21 February, 2018 - by Louise O'Reilly TD

This afternoon at Leaders' Questions, Sinn Féin health spokesperson Deputy Louise O’Reilly TD called on the Taoiseach to introduce a statutory ‘duty of candour’ in order to ensure that there is truth and honesty in the aftermath of a mistake in the health system.

Speaking about the case of Alison McCormack covered in last night’s RTÉ Investigates programme Teachta O’Reilly said:

“People should feel safe in our hospitals, they should be sure that they are getting the right care and the best possible care. They should be able to trust the advice of medical professionals and rest assured that the advice given is in their best interest.

“They should also be confident that when a mistake has been made and medical professionals and hospitals or other health institutions become aware of it, that they will be informed and all will be done to rectify the situation.

“That is what should naturally happen in a well-run health service.

“However, that this did not happen in the case of Alison McCormack is incredibly worrying.
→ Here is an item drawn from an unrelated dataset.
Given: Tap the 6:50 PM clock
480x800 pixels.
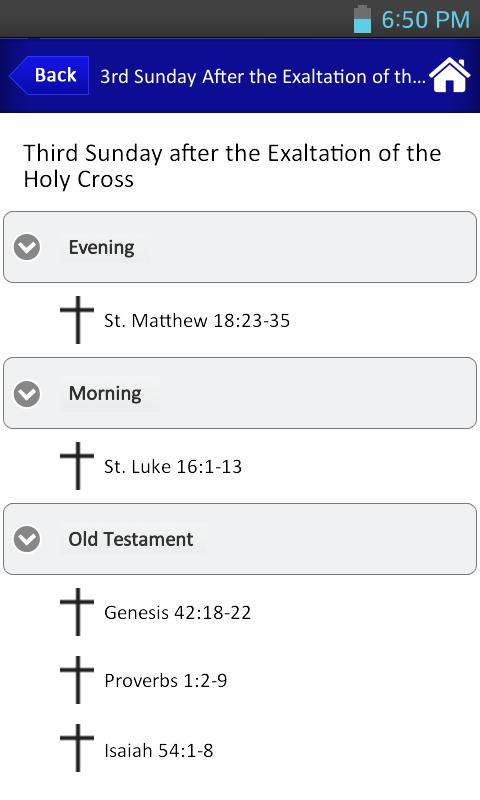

“Compassion and honesty should be evident at all levels of the health service, and even more so at the higher institutional levels of our hospitals and the HSE.

“Nobody is saying that a health service will be without human error. But when a mistake is made there should be an apology and the relevant parties informed.

“Patients are at a disadvantage when an error occurs – what we saw last night was the system circling the wagons, and wilfully withholding information from a patient.

“We cannot allow this to keep happening and I believe the best way to address this situation is to have a legal ‘duty of candour’ to make it mandatory for health professionals to disclose information when mistakes have been made.

“Minister Varadkar, who did a u-turn as Minister for Health to not make it mandatory for open disclosure and he seems to think the current situation is suitable, but I fundamentally disagree. The practice of keeping quiet when things go wrong is so prevalent in our medical culture that only a statutory ‘duty of candour’ will address the situation.

“We need to try to create a culture of openness and honesty, especially at the higher levels of our hospitals and the HSE and we also need to support staff and ensure that honesty, openness, and transparency are integral to healthcare provision."